# Analyze loan approval decisions automated with IBM Automation Decision Services

## Build trust in your decision automation with IBM Cloud Pak for Business Automation
This notebook shows the exploitation of a dataset of loan approvals automated by IBM Cloud Pak for Business Automation. More precisely we applied <b>Automation Decision Services</b> to model a low code decision service and deploy it as an automation REST endpoint.
Form there we use a simulation microservice project called SimuLatte to play a set of requests, compute the decisions and apply an analytical notebook to get insights.

Each decision captures the request with all input parameters, the answer with all output parameters computed by the decision logic including business rules and ML models, and the trace. 
In the trace you find the list of the executed rules and ML models.

The dataset contains 5000 automated decisions.

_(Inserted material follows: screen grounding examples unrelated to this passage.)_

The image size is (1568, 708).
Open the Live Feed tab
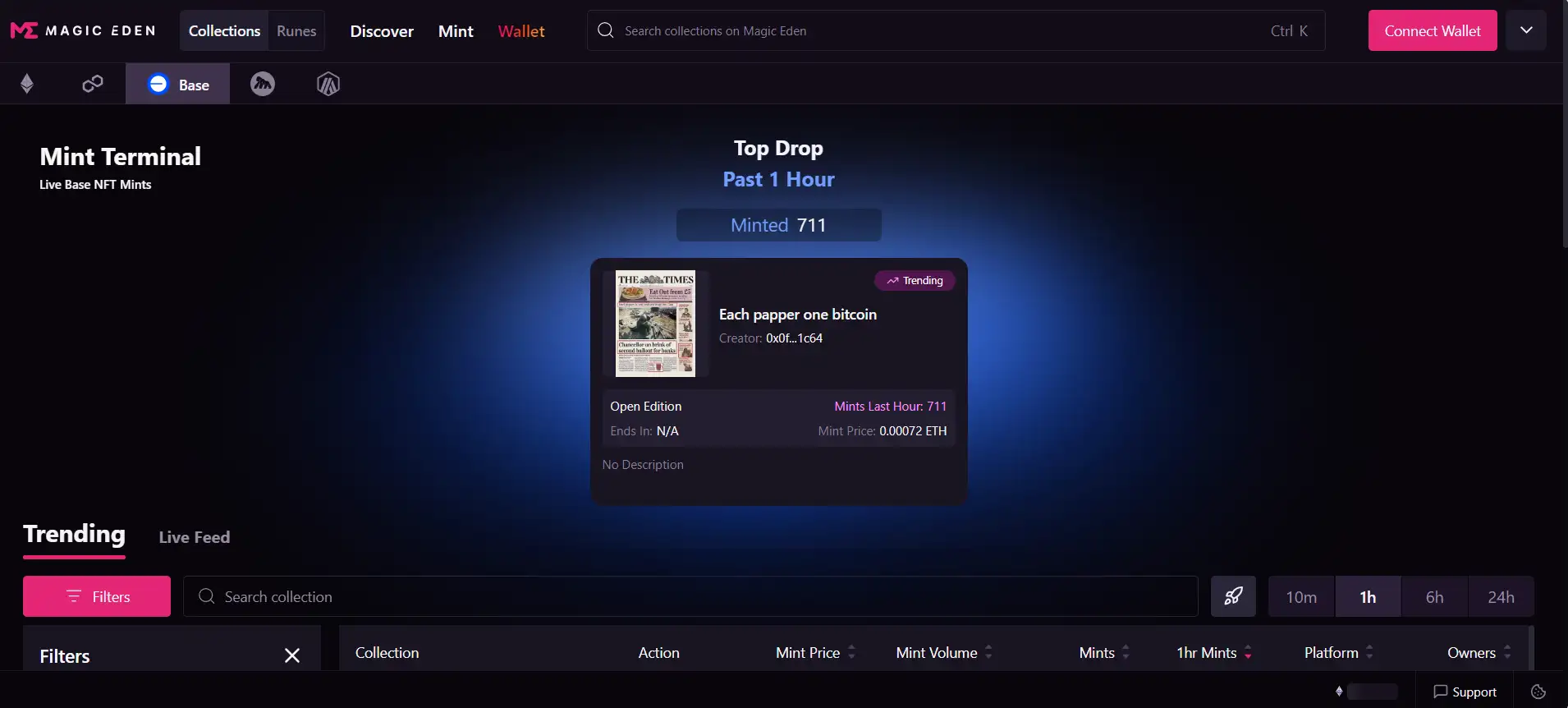pyautogui.click(x=195, y=537)
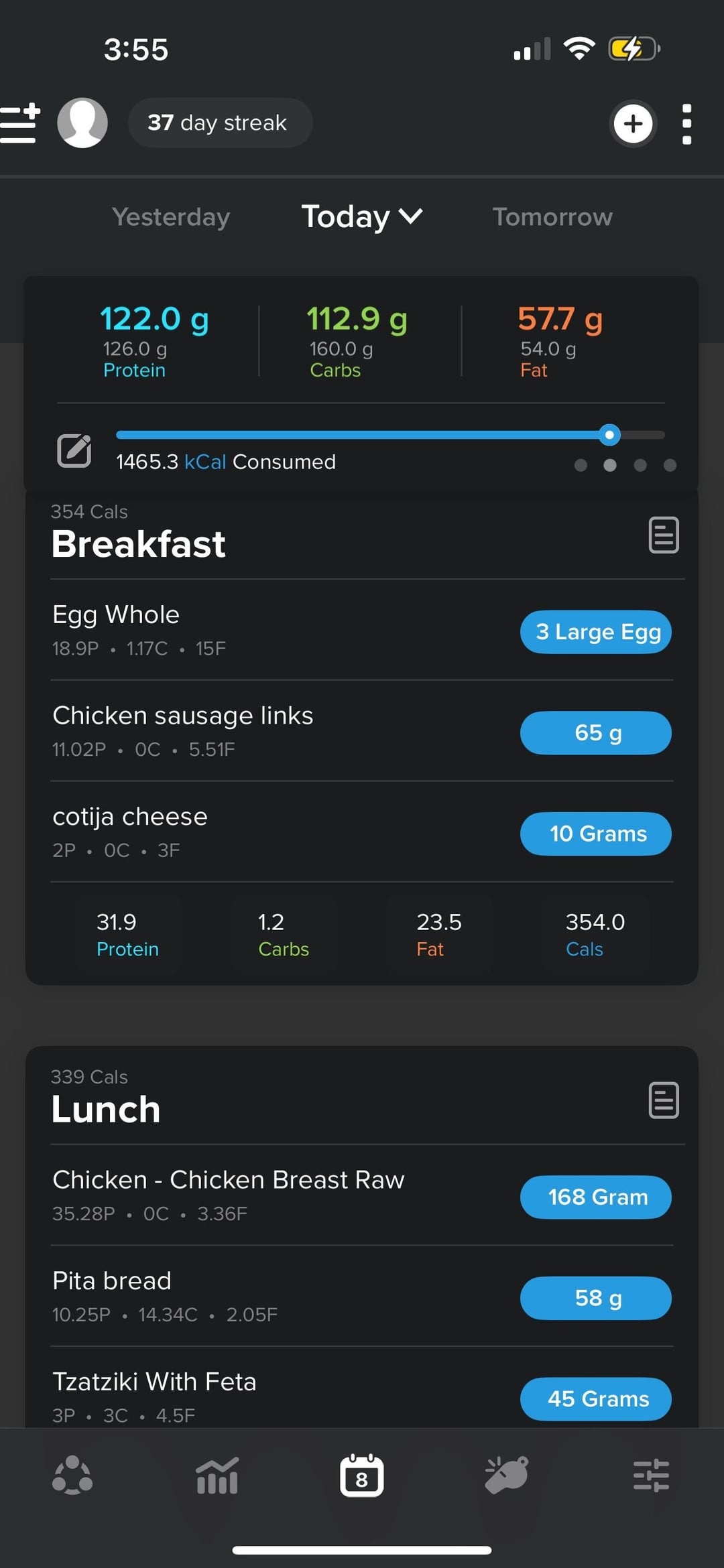Image resolution: width=724 pixels, height=1568 pixels.
Task: Open the three-dot overflow menu
Action: 686,124
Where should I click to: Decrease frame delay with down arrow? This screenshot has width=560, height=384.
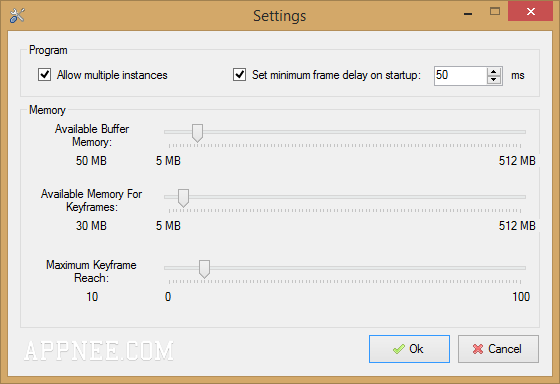click(494, 80)
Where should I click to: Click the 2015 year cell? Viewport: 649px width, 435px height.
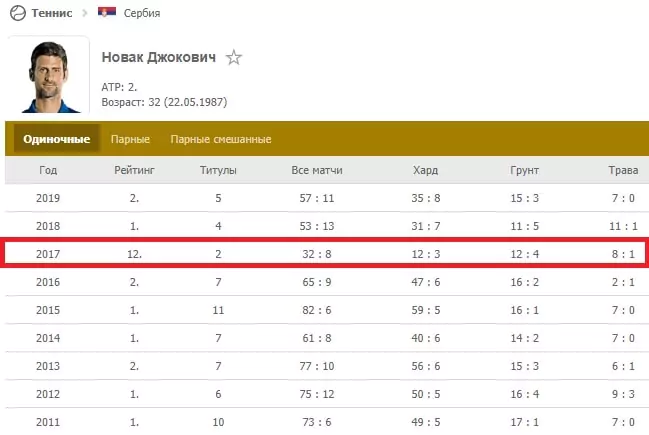[x=48, y=310]

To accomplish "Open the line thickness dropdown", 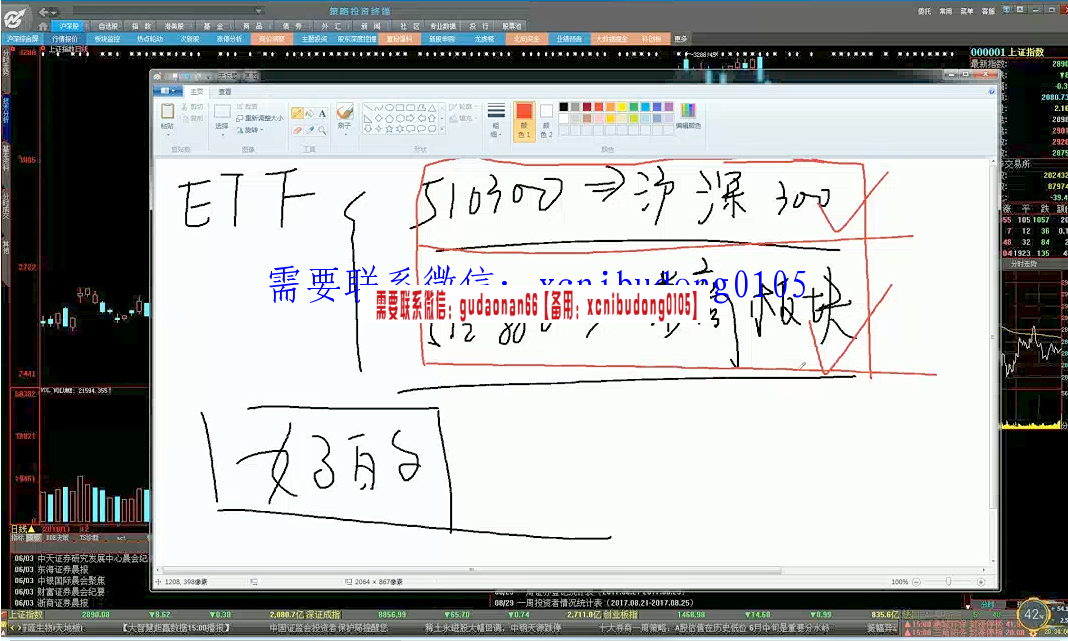I will [496, 120].
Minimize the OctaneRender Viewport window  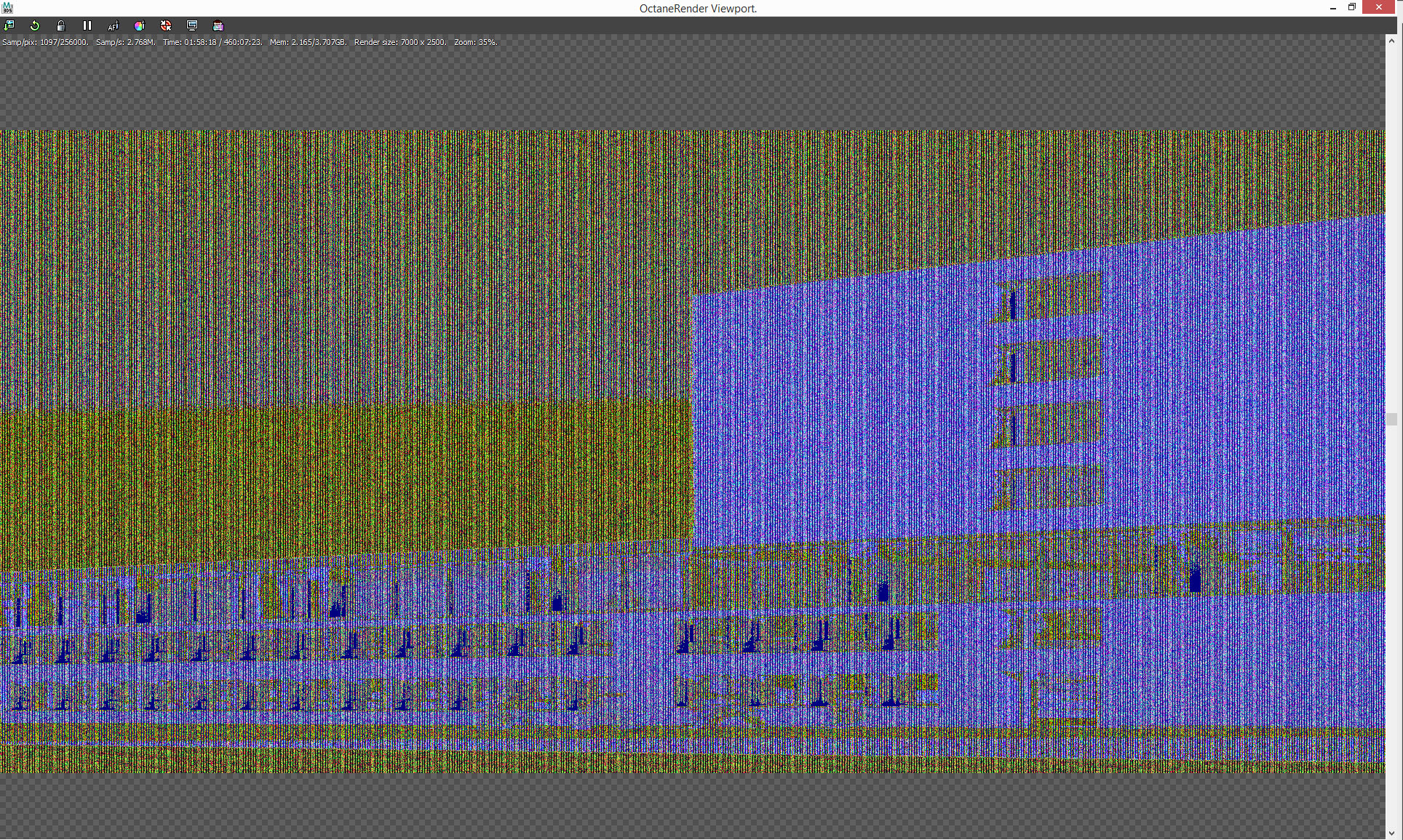pos(1333,8)
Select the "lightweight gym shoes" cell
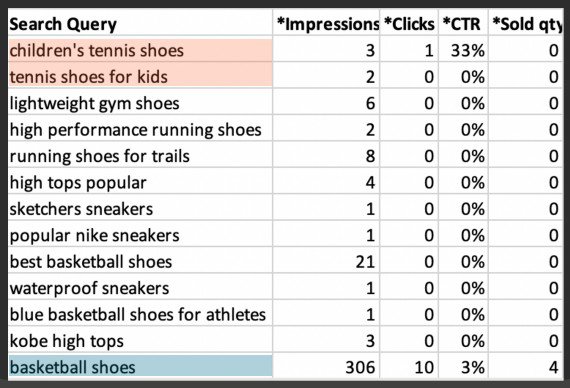 tap(140, 103)
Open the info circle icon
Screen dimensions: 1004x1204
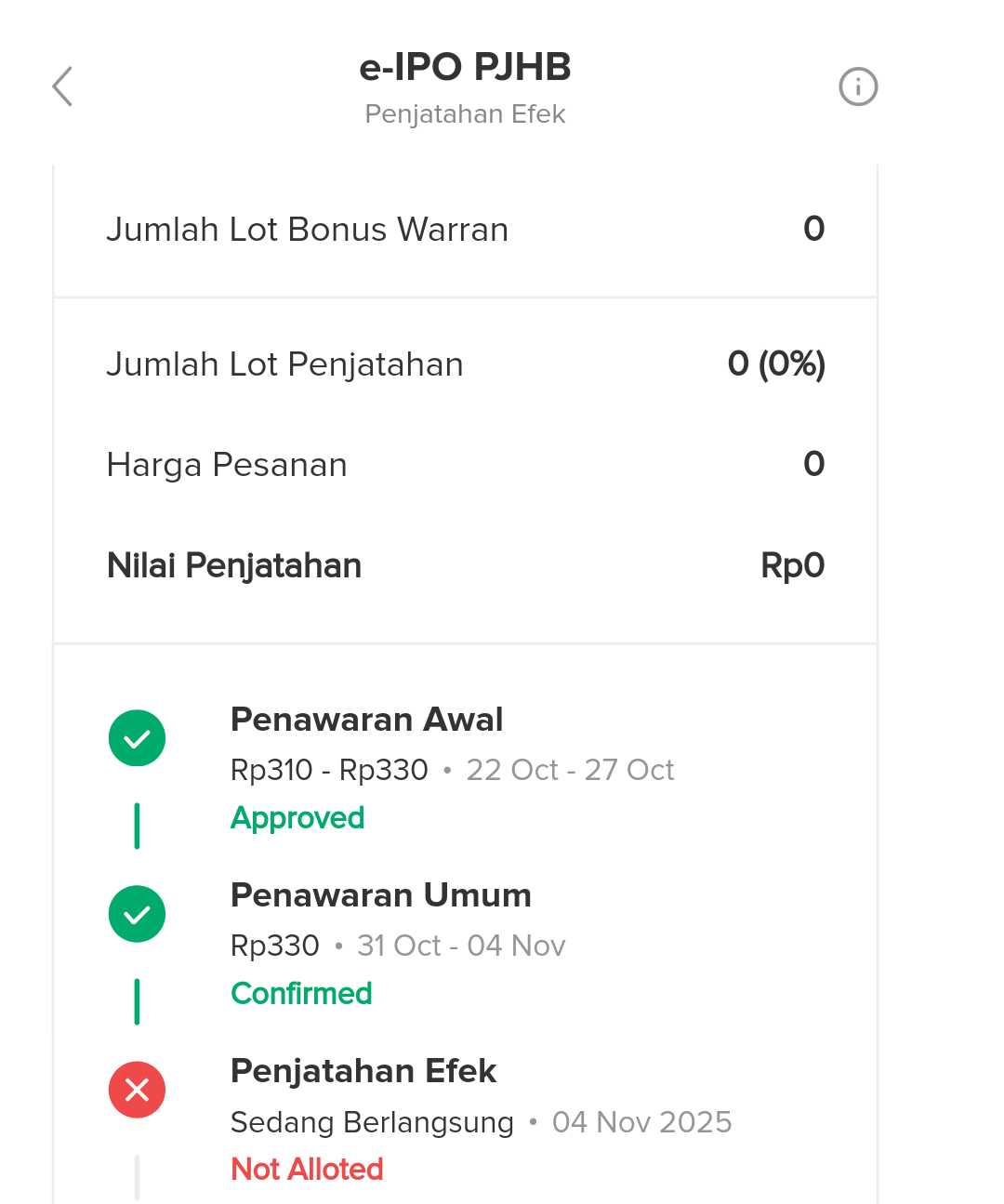coord(857,86)
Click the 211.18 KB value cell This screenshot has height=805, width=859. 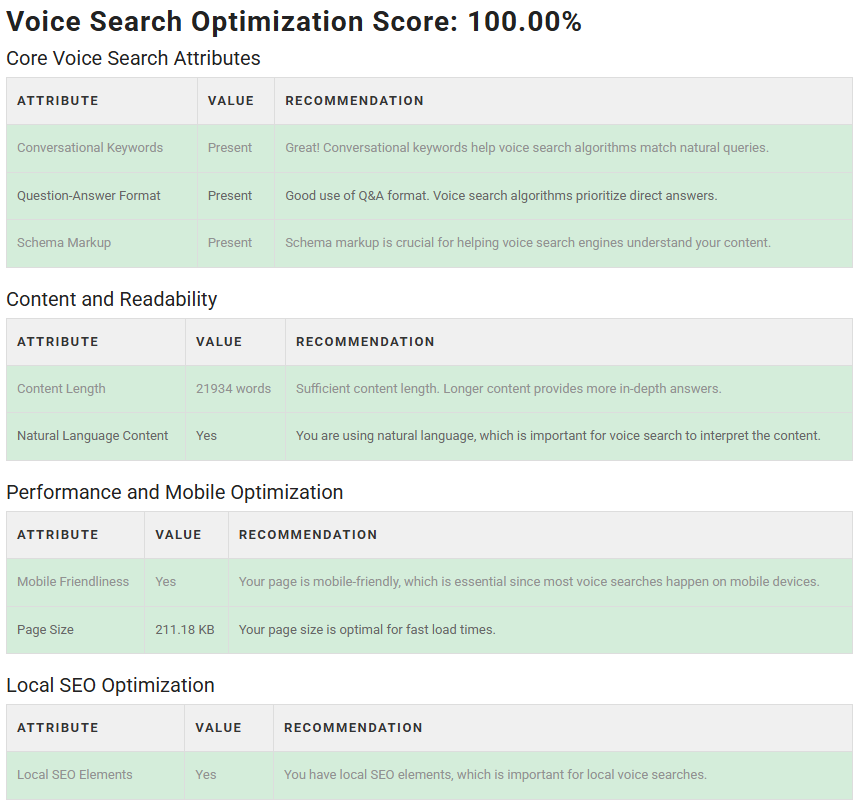(185, 630)
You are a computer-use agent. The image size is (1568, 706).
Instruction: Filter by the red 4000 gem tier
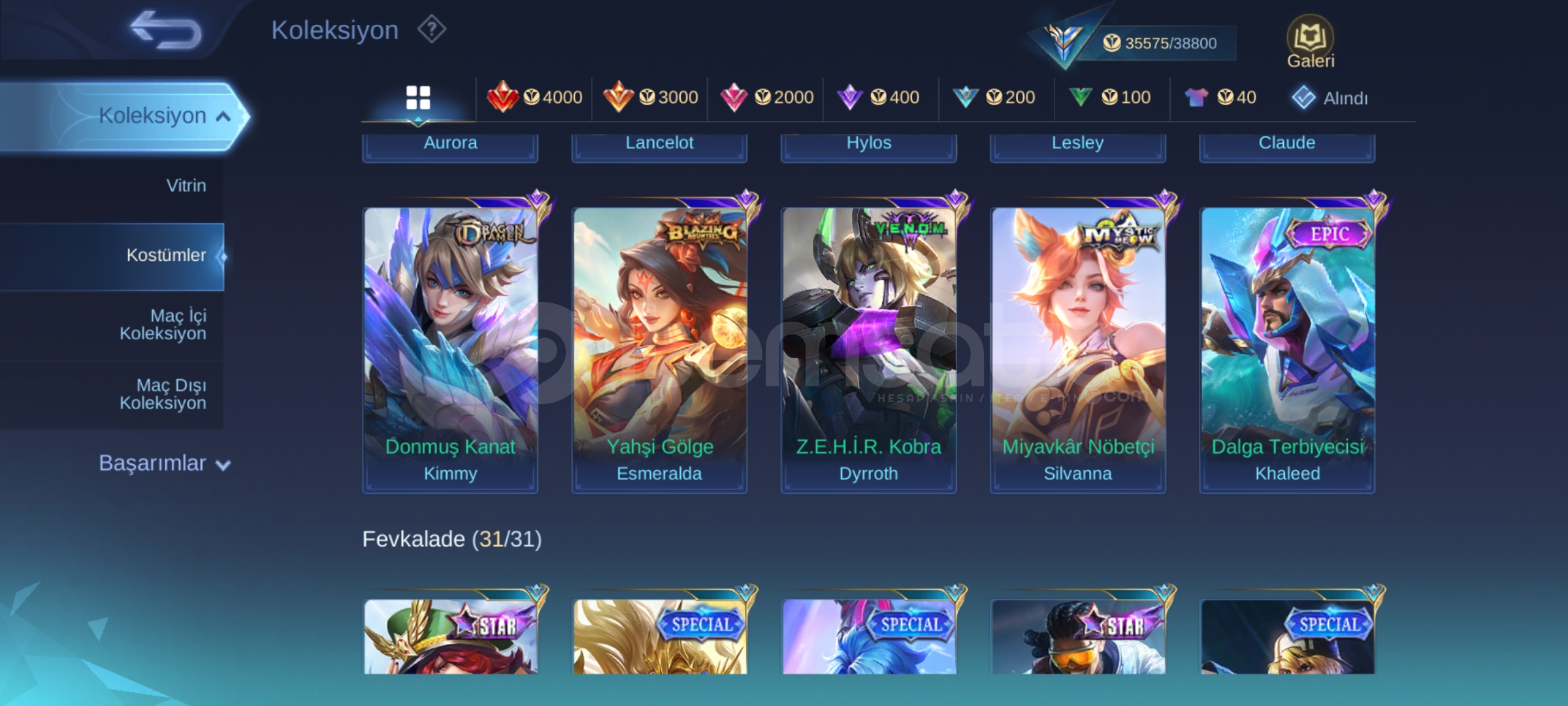(534, 97)
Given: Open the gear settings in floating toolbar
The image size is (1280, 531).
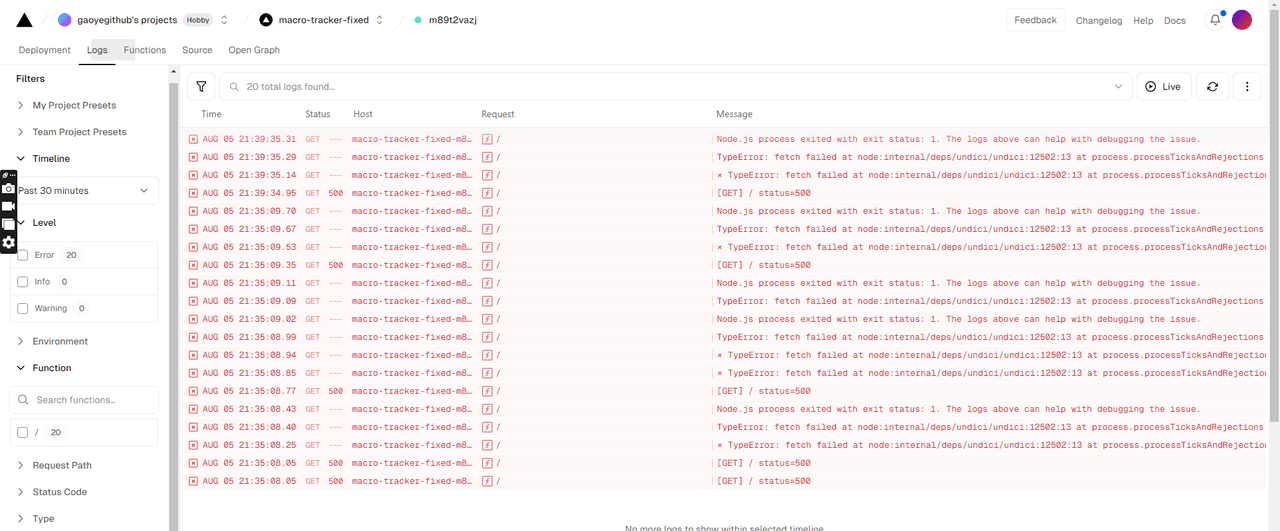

## 1 - Read the decision dataset
This report post-processes the result of a simulation that wrote a dataset of automated decisions in a data lake or a local file system.
The first decisions found in the simulation dataset look like below:

In [17]:
import json

#!pip install requests
#import requests

!pip install pandas
import pandas as pd

!pip install urllib3
import urllib

from urllib.parse import urlencode
from urllib.request import Request, urlopen

from pathlib import Path
import json
import random
import datetime
import os
import sys
import requests
import pandas as pd
import numpy as np
import tqdm
import uuid
import plotly
from plotly.offline import plot, iplot, init_notebook_mode
import plotly.express as px
init_notebook_mode(connected = True)
import plotly.express as px
import plotly.graph_objects as go
from plotly.subplots import make_subplots

!pip install pgeocode
import pgeocode





In [2]:
datasinkPath = "https://raw.githubusercontent.com/PierreFeillet/decisions-analytics/main/data/ADS/loanApprovalWithTasks/ads-22.0.1-loanapprovalwithtask-withtrace-5K.json" #startSimulation.json()["dataSink"]["uri"]
    
outputData = []
line = ""
for line in urllib.request.urlopen(datasinkPath):
    line = line.rstrip()
    jsonLine = dict()
    line_to_json = json.loads(line)
    jsonLine["request"] = line_to_json["request"]
    if(line_to_json["trace"]=="empty"): 
        jsonLine["trace"] = "empty" 
    else: 
        jsonLine["trace"] = line_to_json["trace"]
    jsonLine["response"] = line_to_json["response"]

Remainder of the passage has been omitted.